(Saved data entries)
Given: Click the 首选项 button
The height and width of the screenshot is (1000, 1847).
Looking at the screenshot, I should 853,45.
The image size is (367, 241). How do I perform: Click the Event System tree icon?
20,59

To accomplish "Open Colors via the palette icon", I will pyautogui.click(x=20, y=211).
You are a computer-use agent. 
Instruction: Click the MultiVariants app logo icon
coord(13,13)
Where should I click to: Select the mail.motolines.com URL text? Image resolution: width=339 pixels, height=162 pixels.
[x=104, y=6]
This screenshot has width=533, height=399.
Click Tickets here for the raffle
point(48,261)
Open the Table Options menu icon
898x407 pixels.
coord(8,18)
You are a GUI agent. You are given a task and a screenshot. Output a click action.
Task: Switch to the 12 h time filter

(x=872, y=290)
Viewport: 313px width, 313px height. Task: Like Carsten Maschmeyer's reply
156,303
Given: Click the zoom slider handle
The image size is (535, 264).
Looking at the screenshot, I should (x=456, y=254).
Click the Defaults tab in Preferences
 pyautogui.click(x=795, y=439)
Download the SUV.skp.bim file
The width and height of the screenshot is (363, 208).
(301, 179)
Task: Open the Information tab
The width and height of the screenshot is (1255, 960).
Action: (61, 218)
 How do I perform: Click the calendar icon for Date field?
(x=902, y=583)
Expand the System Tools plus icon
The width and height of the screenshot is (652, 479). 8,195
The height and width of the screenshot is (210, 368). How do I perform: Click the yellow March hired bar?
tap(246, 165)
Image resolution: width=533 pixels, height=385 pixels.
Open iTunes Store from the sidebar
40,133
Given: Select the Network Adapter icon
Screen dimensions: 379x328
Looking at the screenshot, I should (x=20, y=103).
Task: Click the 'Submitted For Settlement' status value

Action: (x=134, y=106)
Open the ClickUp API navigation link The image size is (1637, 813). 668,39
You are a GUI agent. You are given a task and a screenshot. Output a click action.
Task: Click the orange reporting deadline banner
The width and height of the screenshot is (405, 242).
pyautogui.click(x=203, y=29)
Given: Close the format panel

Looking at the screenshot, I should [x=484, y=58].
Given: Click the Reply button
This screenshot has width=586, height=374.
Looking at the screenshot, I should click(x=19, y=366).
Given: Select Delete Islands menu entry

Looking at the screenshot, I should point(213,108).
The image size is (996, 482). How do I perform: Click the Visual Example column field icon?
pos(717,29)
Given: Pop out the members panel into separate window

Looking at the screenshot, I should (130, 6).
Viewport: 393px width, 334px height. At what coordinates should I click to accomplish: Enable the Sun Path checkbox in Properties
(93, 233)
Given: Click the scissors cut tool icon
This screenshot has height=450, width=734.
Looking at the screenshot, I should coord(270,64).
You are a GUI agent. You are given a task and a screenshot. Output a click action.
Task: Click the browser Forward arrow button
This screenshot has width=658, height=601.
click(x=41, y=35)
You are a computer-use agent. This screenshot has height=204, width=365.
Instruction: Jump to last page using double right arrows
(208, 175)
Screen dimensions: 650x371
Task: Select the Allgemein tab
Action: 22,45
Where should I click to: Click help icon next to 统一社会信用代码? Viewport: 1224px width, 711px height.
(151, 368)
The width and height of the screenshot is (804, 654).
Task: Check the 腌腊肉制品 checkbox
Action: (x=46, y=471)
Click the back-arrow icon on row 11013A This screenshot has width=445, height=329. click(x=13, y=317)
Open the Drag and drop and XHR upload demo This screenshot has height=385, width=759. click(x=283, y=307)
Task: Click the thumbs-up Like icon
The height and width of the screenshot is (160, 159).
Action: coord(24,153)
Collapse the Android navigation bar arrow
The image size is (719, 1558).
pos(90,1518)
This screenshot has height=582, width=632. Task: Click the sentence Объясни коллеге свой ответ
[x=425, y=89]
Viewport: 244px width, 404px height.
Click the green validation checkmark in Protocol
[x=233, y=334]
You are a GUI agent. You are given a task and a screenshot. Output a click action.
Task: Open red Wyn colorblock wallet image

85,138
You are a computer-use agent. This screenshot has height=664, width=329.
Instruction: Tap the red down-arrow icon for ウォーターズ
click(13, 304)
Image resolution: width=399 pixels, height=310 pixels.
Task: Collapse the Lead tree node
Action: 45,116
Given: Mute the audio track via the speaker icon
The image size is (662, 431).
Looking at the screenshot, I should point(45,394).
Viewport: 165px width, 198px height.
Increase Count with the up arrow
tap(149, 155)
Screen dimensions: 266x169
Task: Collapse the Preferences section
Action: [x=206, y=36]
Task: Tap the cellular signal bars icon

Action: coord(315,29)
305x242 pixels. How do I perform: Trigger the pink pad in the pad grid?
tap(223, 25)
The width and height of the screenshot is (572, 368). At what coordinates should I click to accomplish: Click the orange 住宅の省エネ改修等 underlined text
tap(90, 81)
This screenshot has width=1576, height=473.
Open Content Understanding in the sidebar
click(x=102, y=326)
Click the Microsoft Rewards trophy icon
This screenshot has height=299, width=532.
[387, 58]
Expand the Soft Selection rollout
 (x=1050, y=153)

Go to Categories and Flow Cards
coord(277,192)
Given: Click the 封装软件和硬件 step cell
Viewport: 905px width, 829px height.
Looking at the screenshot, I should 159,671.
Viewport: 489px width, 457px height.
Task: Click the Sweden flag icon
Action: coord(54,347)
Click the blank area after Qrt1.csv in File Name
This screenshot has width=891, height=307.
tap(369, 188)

DIRECTIONS>
Reproduce the lines above, beginning at the line with "The width and height of the screenshot is (405, 242)." and stopping after the line with "Viewport: 244px width, 404px height.", exactly as they are.

ANSWER BOX>
The width and height of the screenshot is (405, 242).
pyautogui.click(x=203, y=29)
Given: Close the format panel

Looking at the screenshot, I should [x=484, y=58].
Given: Click the Reply button
This screenshot has width=586, height=374.
Looking at the screenshot, I should click(x=19, y=366).
Given: Select Delete Islands menu entry

Looking at the screenshot, I should point(213,108).
The image size is (996, 482). How do I perform: Click the Visual Example column field icon?
pos(717,29)
Given: Pop out the members panel into separate window

Looking at the screenshot, I should (130, 6).
Viewport: 393px width, 334px height. At what coordinates should I click to accomplish: Enable the Sun Path checkbox in Properties
(93, 233)
Given: Click the scissors cut tool icon
This screenshot has height=450, width=734.
Looking at the screenshot, I should coord(270,64).
You are a GUI agent. You are given a task and a screenshot. Output a click action.
Task: Click the browser Forward arrow button
This screenshot has width=658, height=601.
click(x=41, y=35)
You are a computer-use agent. This screenshot has height=204, width=365.
Instruction: Jump to last page using double right arrows
(208, 175)
Screen dimensions: 650x371
Task: Select the Allgemein tab
Action: 22,45
Where should I click to: Click help icon next to 统一社会信用代码? Viewport: 1224px width, 711px height.
(151, 368)
The width and height of the screenshot is (804, 654).
Task: Check the 腌腊肉制品 checkbox
Action: (x=46, y=471)
Click the back-arrow icon on row 11013A This screenshot has width=445, height=329. click(x=13, y=317)
Open the Drag and drop and XHR upload demo This screenshot has height=385, width=759. click(x=283, y=307)
Task: Click the thumbs-up Like icon
The height and width of the screenshot is (160, 159).
Action: coord(24,153)
Collapse the Android navigation bar arrow
The image size is (719, 1558).
pos(90,1518)
This screenshot has height=582, width=632. Task: Click the sentence Объясни коллеге свой ответ
[x=425, y=89]
Viewport: 244px width, 404px height.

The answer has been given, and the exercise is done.